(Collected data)
· · · ·

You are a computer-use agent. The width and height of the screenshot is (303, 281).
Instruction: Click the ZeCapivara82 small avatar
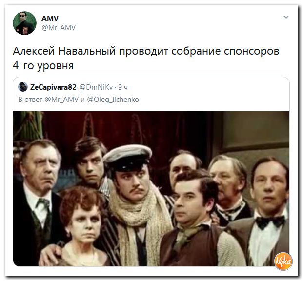click(x=23, y=87)
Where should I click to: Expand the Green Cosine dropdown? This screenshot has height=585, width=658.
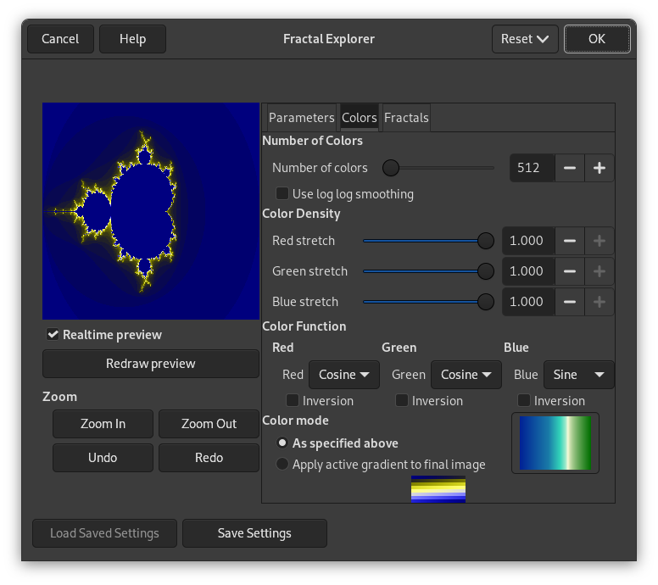[x=466, y=375]
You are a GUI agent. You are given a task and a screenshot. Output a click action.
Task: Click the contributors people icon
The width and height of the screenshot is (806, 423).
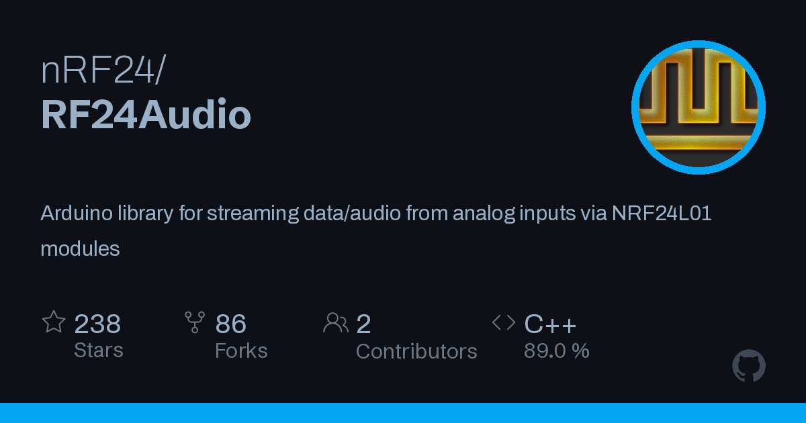[336, 323]
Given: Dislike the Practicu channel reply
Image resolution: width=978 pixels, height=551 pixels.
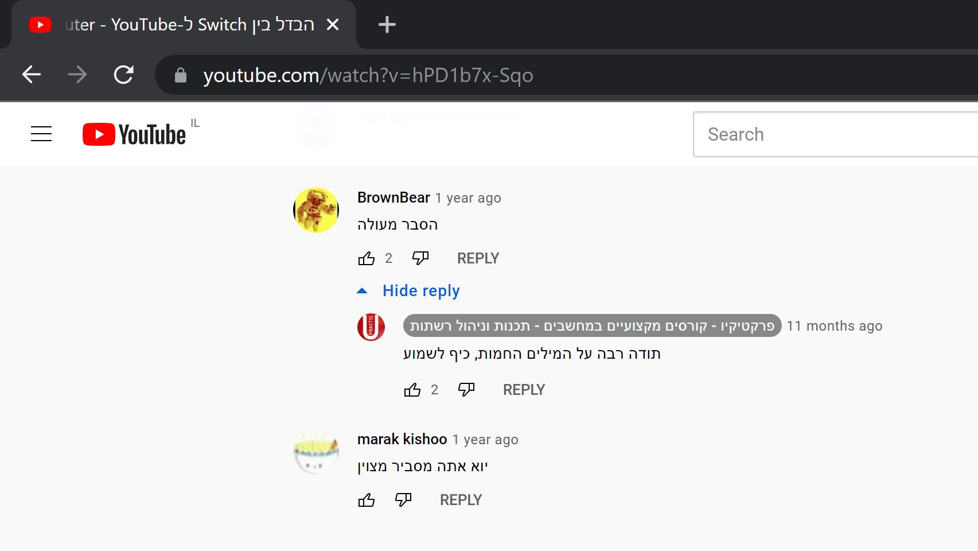Looking at the screenshot, I should tap(466, 390).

· · · ·

## Required work
Print every entry exactly as written, without the pictures.

## Result of the task
You are a computer-use agent. The width and height of the screenshot is (303, 281).
Instruction: Click the ZeCapivara82 small avatar
click(x=23, y=87)
Where should I click to: Expand the Green Cosine dropdown? This screenshot has height=585, width=658.
[x=466, y=375]
You are a GUI agent. You are given a task and a screenshot. Output a click action.
Task: Click the contributors people icon
The width and height of the screenshot is (806, 423).
[336, 323]
Given: Dislike the Practicu channel reply
Image resolution: width=978 pixels, height=551 pixels.
Looking at the screenshot, I should tap(466, 390).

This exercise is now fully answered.